**TASK DESCRIPTION**
Please repeat, from the entries that follow, the lines from the one containing "Given: Choose the 'Fita' amplifier option" through the one containing "Collapse the Merge" exactly, adding nothing.

**DATA PROVIDED**
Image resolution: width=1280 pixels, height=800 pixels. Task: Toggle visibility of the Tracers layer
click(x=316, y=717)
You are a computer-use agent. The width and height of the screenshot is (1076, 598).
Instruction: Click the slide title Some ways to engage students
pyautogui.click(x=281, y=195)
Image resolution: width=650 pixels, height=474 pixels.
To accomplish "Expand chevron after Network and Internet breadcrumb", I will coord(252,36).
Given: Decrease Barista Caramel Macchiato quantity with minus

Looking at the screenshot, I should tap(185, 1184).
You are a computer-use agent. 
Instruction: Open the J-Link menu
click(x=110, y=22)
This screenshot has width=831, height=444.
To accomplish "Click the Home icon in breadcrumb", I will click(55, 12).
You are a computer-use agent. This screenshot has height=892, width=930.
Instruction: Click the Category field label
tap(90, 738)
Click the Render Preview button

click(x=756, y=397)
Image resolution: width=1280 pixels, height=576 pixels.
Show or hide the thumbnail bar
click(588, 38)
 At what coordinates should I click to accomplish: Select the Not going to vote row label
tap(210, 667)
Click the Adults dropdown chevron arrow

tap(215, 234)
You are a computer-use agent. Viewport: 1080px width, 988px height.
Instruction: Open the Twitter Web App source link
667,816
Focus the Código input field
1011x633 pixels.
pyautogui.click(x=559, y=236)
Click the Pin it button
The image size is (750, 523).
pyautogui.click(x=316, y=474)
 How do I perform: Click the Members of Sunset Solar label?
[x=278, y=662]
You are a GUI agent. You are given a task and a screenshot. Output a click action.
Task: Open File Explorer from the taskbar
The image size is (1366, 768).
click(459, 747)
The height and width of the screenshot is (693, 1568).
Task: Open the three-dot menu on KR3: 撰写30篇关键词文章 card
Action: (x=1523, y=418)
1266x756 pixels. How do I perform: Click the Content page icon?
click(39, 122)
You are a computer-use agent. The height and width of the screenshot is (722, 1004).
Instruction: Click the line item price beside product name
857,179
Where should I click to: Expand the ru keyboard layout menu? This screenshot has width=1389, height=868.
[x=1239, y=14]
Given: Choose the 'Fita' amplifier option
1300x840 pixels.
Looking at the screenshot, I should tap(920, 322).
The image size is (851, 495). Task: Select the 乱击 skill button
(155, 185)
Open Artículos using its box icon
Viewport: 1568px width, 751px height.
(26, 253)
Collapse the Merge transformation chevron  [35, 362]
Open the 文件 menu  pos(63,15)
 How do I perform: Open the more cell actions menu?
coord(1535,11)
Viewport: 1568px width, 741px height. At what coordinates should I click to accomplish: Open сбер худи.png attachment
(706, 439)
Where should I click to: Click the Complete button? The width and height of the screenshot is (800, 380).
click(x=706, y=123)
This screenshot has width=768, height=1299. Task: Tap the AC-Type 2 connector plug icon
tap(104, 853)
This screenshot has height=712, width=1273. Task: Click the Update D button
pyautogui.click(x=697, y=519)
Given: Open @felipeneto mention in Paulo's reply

**RESPONSE AREA**
Given: Choose the 'Fita' amplifier option
1300x840 pixels.
Looking at the screenshot, I should tap(920, 322).
The image size is (851, 495). Task: Select the 乱击 skill button
(155, 185)
Open Artículos using its box icon
Viewport: 1568px width, 751px height.
(26, 253)
Collapse the Merge transformation chevron  [35, 362]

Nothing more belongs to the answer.